Peter Walker, a former headteacher who implemented the country’s first random drug-testing for pupils, will speak today at a conference at Wellington college in Berkshire to discuss how schools can tackle drugs.

He is worried that only four out of more than 100 secondary schools in Kent have volunteered to take part in a government pilot into random testing.

Mr Walker, who is now a drugs consultant for the Department for Education and Skills, will tell the conference that schools should not fear they will appear to have a drugs problem if they take precautions.

“All schools have a drugs problem. There’s not a secondary in the country that doesn’t,” he told The TES. “If schools got together and all decided to do something, we could seriously cut down the number of drug takers in this country. Unfortunately, very few schools have taken up the chance to do random testing.”
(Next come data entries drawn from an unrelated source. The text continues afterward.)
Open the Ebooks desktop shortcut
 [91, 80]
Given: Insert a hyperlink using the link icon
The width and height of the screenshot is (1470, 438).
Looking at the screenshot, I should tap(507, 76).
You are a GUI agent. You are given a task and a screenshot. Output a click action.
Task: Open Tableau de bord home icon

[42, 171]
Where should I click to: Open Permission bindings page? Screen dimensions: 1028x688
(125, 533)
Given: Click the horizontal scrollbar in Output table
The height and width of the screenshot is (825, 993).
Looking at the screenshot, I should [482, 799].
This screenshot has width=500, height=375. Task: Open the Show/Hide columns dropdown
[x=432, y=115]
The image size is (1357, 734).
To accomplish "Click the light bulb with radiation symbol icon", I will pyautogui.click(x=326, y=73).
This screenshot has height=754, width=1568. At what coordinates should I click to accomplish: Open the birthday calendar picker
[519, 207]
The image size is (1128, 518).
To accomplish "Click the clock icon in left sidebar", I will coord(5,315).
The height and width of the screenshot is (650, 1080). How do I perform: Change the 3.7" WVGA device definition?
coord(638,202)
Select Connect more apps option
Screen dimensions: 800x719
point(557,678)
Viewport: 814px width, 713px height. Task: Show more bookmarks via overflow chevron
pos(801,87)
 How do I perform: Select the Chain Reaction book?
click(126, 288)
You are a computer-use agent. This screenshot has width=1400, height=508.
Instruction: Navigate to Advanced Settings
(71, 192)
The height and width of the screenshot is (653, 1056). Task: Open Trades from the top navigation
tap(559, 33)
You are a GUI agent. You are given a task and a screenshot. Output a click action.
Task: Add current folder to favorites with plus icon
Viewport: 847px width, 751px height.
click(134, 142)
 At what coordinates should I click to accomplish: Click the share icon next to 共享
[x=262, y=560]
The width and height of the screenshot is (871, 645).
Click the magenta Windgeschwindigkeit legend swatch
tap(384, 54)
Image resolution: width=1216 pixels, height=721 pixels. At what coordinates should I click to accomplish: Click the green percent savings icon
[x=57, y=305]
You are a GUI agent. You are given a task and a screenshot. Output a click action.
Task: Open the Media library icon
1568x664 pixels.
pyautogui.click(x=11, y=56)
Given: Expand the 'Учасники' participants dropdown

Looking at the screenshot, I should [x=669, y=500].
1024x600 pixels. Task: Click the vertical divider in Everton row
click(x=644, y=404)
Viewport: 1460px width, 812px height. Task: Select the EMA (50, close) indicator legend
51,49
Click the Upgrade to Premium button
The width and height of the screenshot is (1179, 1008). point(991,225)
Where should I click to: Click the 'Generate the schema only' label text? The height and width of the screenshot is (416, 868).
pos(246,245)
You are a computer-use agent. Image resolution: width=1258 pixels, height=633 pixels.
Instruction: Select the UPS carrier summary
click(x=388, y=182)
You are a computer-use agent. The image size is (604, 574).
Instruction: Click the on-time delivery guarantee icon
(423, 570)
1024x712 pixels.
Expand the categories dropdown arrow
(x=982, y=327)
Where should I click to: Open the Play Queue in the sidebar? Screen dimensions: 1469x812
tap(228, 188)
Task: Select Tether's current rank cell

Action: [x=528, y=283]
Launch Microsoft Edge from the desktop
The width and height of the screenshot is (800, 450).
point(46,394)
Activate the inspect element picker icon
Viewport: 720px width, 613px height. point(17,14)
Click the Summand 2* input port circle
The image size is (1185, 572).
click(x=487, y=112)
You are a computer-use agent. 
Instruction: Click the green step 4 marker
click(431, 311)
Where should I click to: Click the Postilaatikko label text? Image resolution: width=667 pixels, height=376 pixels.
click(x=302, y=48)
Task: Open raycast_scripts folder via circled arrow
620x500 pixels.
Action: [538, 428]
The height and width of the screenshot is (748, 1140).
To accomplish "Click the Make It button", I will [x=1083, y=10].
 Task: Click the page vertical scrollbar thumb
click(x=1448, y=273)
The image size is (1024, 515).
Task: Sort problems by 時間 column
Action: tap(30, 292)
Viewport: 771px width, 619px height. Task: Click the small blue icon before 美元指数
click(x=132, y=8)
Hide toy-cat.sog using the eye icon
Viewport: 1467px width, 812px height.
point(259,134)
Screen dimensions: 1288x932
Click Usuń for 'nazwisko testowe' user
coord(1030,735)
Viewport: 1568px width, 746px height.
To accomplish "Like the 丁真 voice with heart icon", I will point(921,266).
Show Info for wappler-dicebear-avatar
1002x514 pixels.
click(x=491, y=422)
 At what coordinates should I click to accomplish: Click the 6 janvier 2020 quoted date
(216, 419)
The conference comes in the same week as an independent report, commissioned by the UK Drugs Policy Commission, found that the fight against hard drugs is being lost, with increasing numbers of young people using cocaine and heroin. Concern is also growing about the use of skunk, a super-strength variety of cannabis.

Anthony Seldon, master of Wellington, said that he had introduced a zero-tolerance policy on drugs at Wellington college after seeing how cannabis had destroyed the lives of friends, leading them to depression and suicide. “What is freedom if freedom means spending life depressed, psychotic or in a mental home?” he said. But Martin Barnes, chief executive of the charity DrugScope and another speaker at today’s conference, is expected to say that pupils involved in drugs should only be excluded as an “absolute last resort” - and only then when there are other reasons.

“Overall, illegal drug use among 11- to 24-year-olds has fallen in recent years,” he said. “It is important to emphasise this, as there is evidence that many young people overestimate levels of drug use among their peers.”